A satisfied customer, becomes a repeat buyer and hence a core customer of the company, says marketing gurus. Hence, when I had enough of disposable income to turn a small dream in to reality, I bought a Nokia N70 in 2007. I paid around 13500 INR (about 240 USD) for the N70 compared to the 2000 INR that I spent on 2300. And boy, was it worth each penny?
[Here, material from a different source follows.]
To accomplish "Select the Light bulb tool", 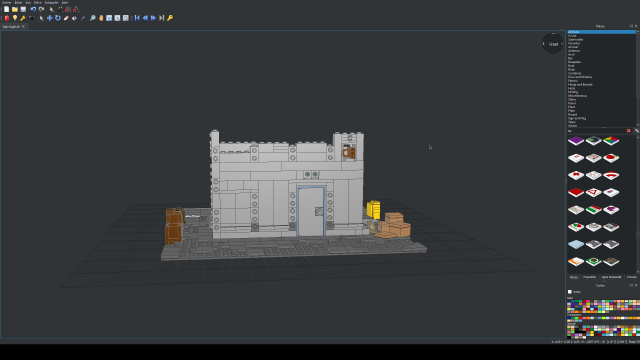I will coord(15,18).
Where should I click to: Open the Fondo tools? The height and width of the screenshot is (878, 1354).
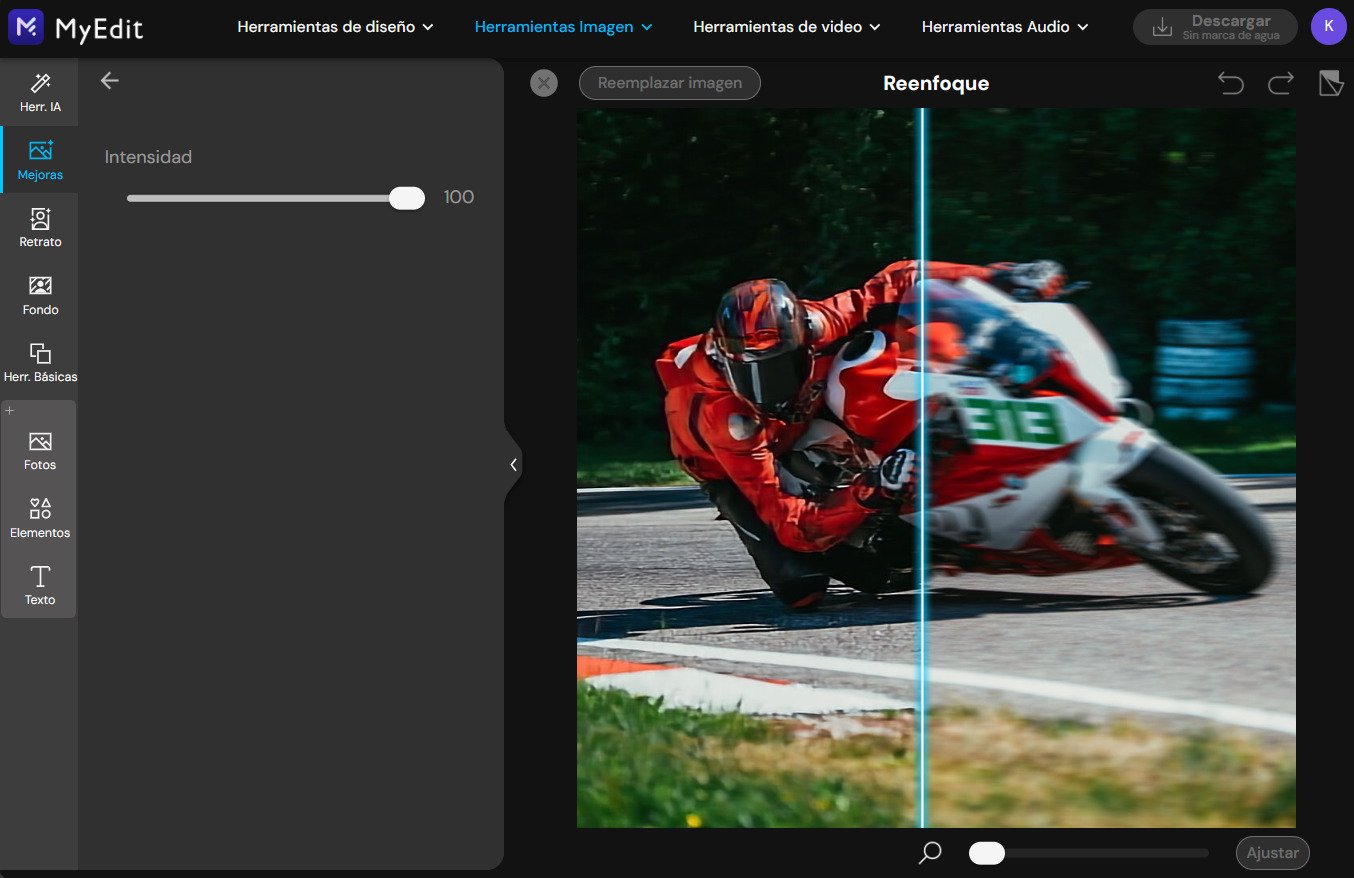pos(40,294)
It was; It was my music player/camera/browser/phone/organizer and what not! I used it without any problem till the end of 2010 and handed it over to my brother. Random fact, I never sold any of my phones yet, it stays in the family. I must mention that the phone has survived enormous number of falls of various intensities over three years. Currently my brother is using it for one of the best in class mobile cameras (not a Carl Zeiss but it was almost perfect!) and the N70 music version was a bliss for music lovers like me.

Nokia N70
(Image source: Wikipedia)

Now I'm forced to come down from Cloud 9 to the harsh reality of 2012. As I mentioned earlier, repeat purchase happened once again in 2011 November. This time it was a C6-00; which costed me 14000 INR, a couple of thousands I spent tried fixing it and a well-connected life. After 4 months of buying it, the problem started in the form of no display on slide (it's a slide and touch phone). I promptly took it to the nearest Nokia care, which was not really near and they returned the phone fixed in a week's time. I was glad to see it fully functional again, but only to realize after a week that the proximity sensor is not working anymore. After considering the distance I had to travel in a not-so-well connected West Indian town, I settled to live with the proximity sensorless phone.

Nokia C6-00
(Image courtesy: John.Karakatsanis's photo stream on Flickr)
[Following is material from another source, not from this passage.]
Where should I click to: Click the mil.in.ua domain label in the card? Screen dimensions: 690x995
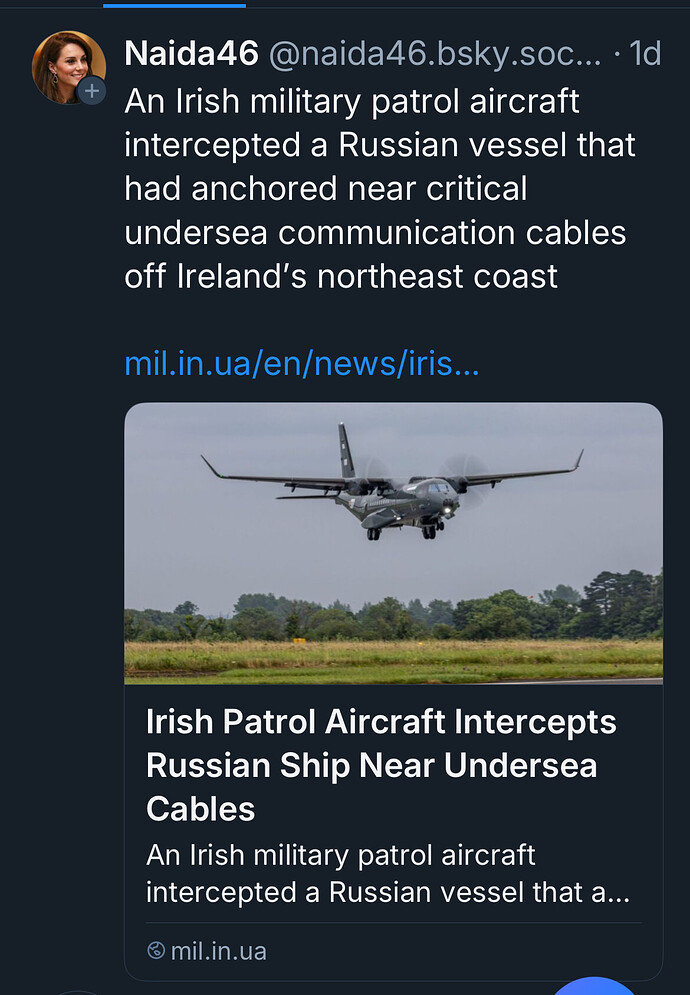pyautogui.click(x=218, y=951)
The chain of issues did not end there, the same problem came up again two months back and this time the phone was completely dead. I gave it again to a service centre and after an expensive repair of nearly 2000 rupees, it worked fine for another five days. When I'm writing this post, the phone is in non-responsive condition. I am just wondering what happened with the once market leader Nokia? Now, they are clearly miles behind when it comes to technology compared to android powered phones, iPhones or BlackBerrys. Then again Nokia phones were durable, if nothing else and sadly it's 'were' and not 'are'.
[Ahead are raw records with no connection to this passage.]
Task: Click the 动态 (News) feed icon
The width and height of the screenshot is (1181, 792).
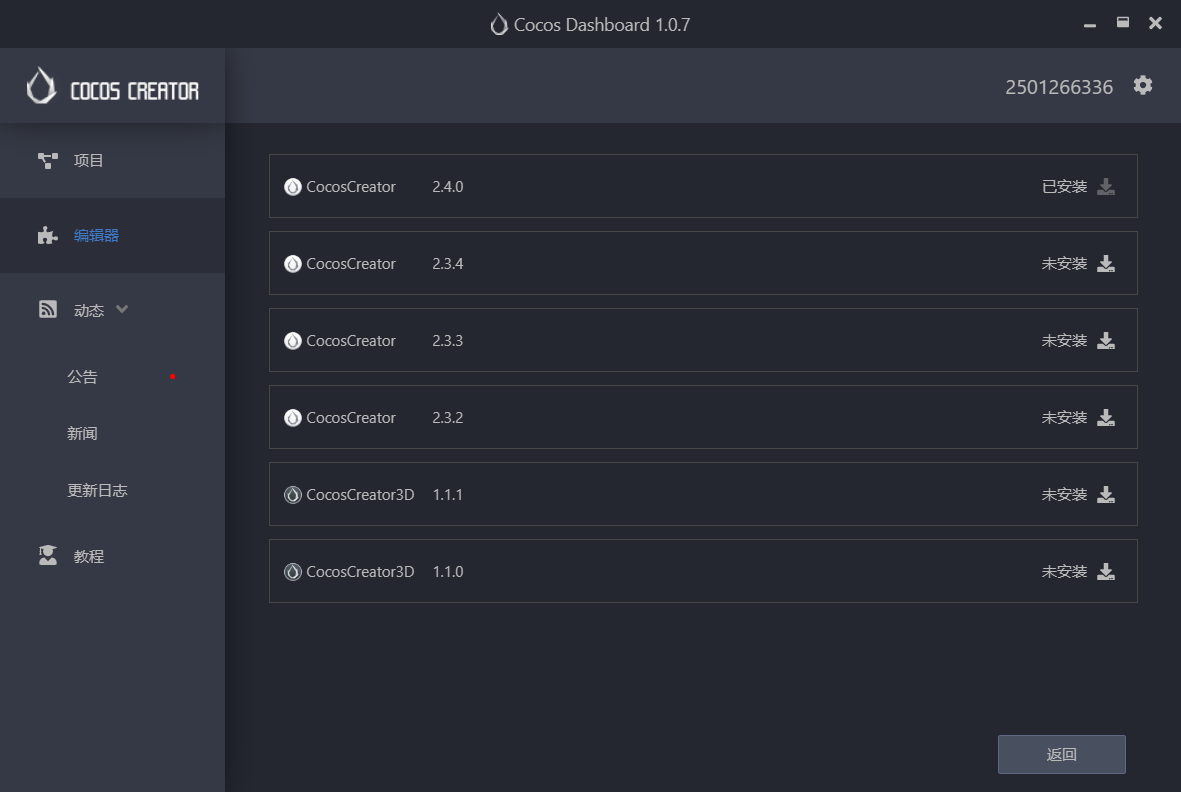Action: coord(47,309)
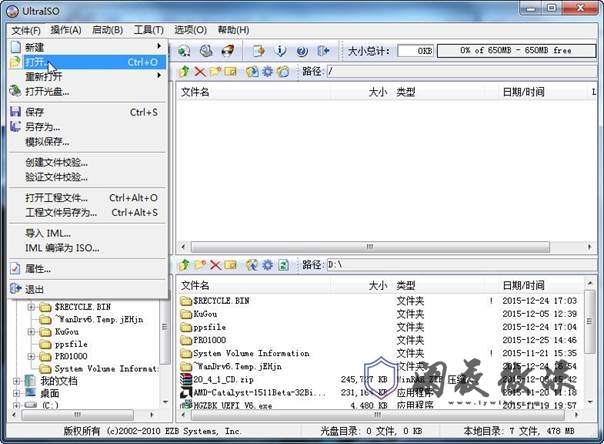Choose 打开光盘... from the File menu
The width and height of the screenshot is (604, 444).
click(x=48, y=91)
Clearly, now I have to depend on my 7 year old Nokia 2300 for some more time as the supposedly smarter C6 is dying a silent death. Moreover, even at its optimal best, the phone was not worth the money compared to N70 when it comes to music or image quality, and internet connectivity was nothing less than painful!

With the number of options available in the mobile phone market, I might not come back to pick up a new Nokia phone. That's the end of a 7 year old customer-brand relationship!

I think, Nokia's case is a prime example of how market complacency kills companies, more on it later.

PS: It seems like Microsoft backed out from buying Nokia, not a surprise move though.